(Saved data entries)
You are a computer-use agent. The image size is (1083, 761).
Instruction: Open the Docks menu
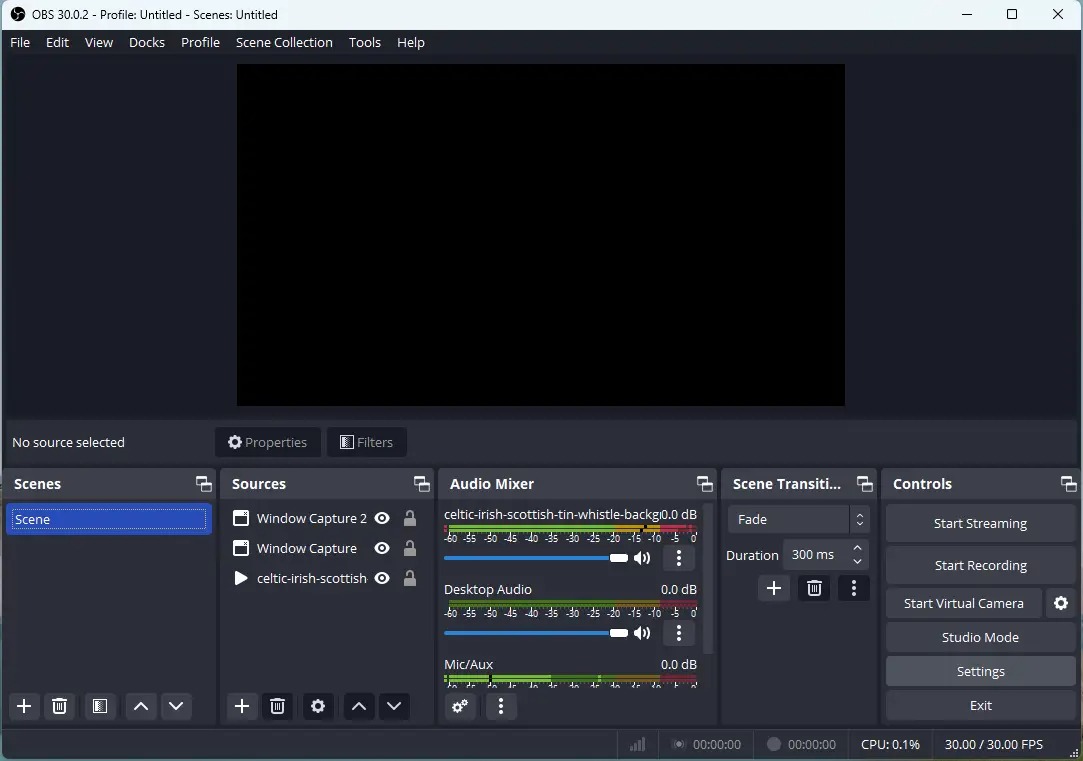coord(147,42)
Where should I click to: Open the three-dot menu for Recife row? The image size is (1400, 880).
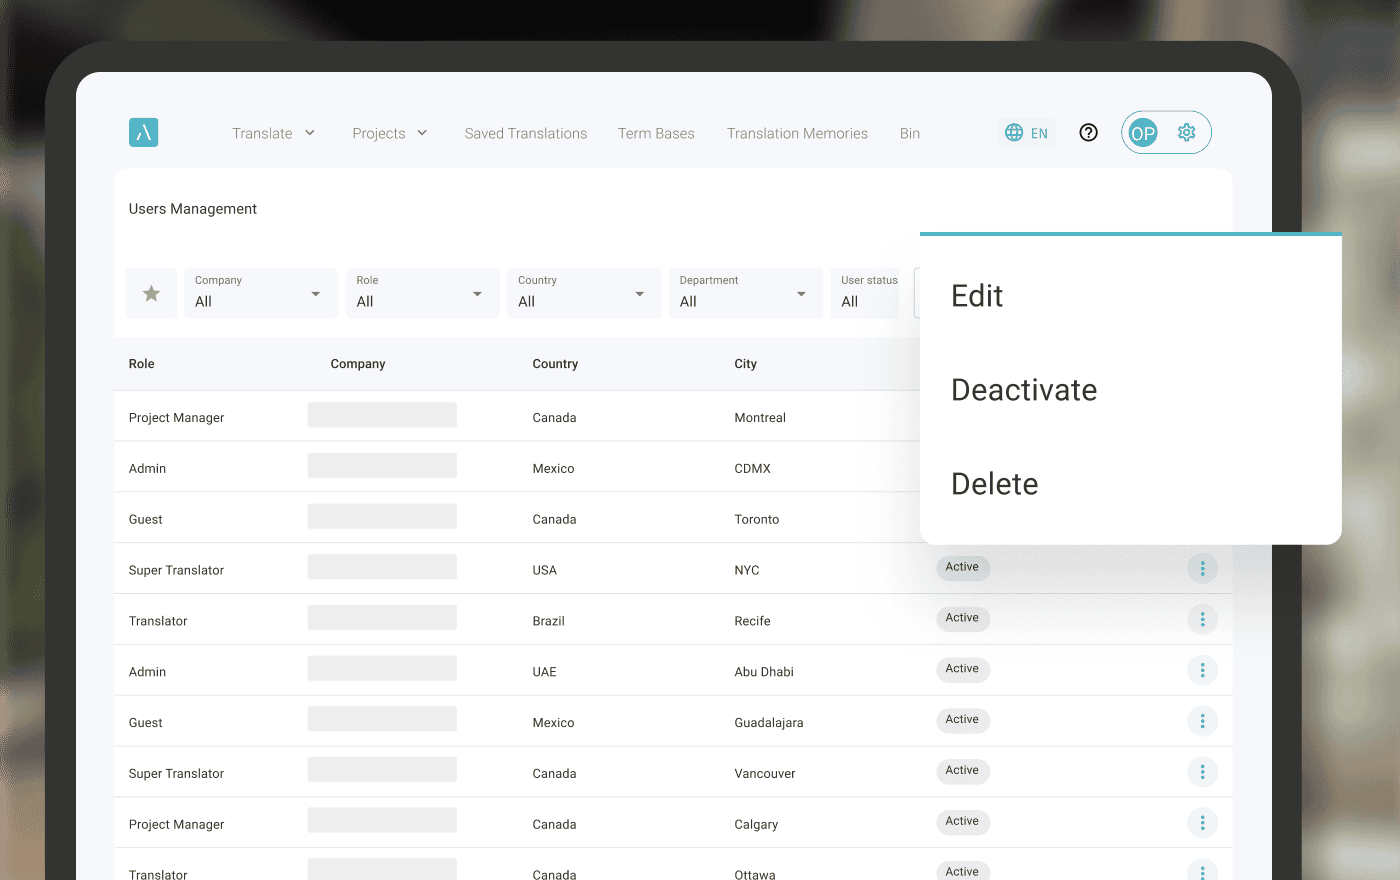click(x=1202, y=620)
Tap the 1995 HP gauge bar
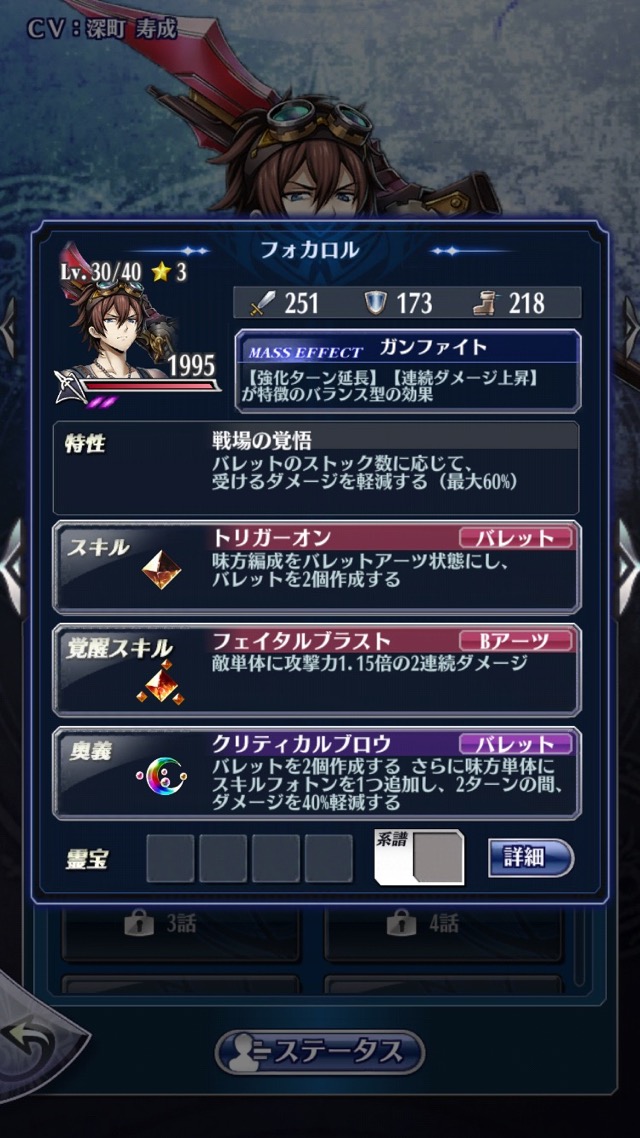 pos(151,387)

## TASK TO CARRY OUT:
Output nothing except the lines from the one containing "Where should I" through the final line of the entries, repeated exactly and free of pictures.

## ANSWER BOX:
Where should I click to: Open the three-dot menu for Recife row? The image size is (1400, 880).
click(x=1202, y=620)
Tap the 1995 HP gauge bar
 pos(151,387)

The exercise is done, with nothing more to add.